HOW TO COMPLETE THIS TASK:
Extend the post below about falling fat intake and rising obesity in the UK, beginning right after its last sentence.

EXCERPTED PASSAGE:
I just read this on nutrition.org

"The National Diet and Nutrition Survey of adults shows that in 2008/09-2010/11, the average daily intake of fat was 78.8g and 60.1g for men and women respectively (providing around 35% and 34.4% of the food energy in the diet, i.e. excluding alcohol intake), having fallen from 40% of food energy intake in 1986/7. This indicates that fat now contributes a significantly lower proportion of energy in the UK diet than when the previous survey was carried out in 1986/87 and that on average men and women are meeting the recommended population target for dietary fat of 35% of food energy. The survey also showed that intake of saturated fatty acids (SFA, saturates) had fallen from 17% (in 1986/7) to 12.8% and 12.6% of food energy for men and women respectively, although this still exceeds the recommended 11%."

Which is astounding! Most of us met the fat goal and some (including me) must have been way under. And even though we didn't quite meet the saturated fat goal, nearly half of us must have been at 11% or below (again, including me). Has there ever been a more successful public health lifestyle intervention?

So what happened to our weight at during that period? In 1986 there was 7% of men obese, and 12% of women. By 2009, that had grown 24% and 26% respectively. Note: it's about 1/3 of the population now.

INFORMATION PROVIDED:
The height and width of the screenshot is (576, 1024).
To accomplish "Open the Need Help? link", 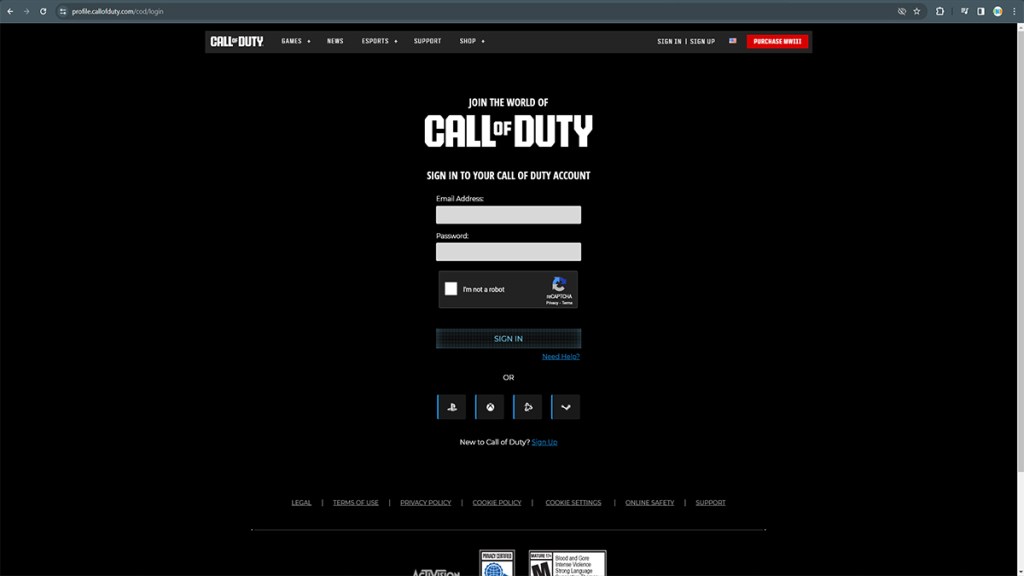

ANSWER SECTION:
I really don't understand how they can continue to push this advice a decade later. It's baffling.

I did check what happened to cardiovascular disease during the same period: it dropped precipitously. Then I checked, smoking rates dropped 43% over the same period, which would explain the drop entirely.

1 Reply

Percentages are always interesting but did that article also include the changes in total calorie intake? I'd guess that the mad growth in those packaged "low fat" foods which replaced the fat with sugar and in many case increased the total energy had something to do with what went on.

If you really want to know what's going on you need to consider total energy and all the major nutrients not just one. Neither "low fat" or "high fat" on their own will solve anything.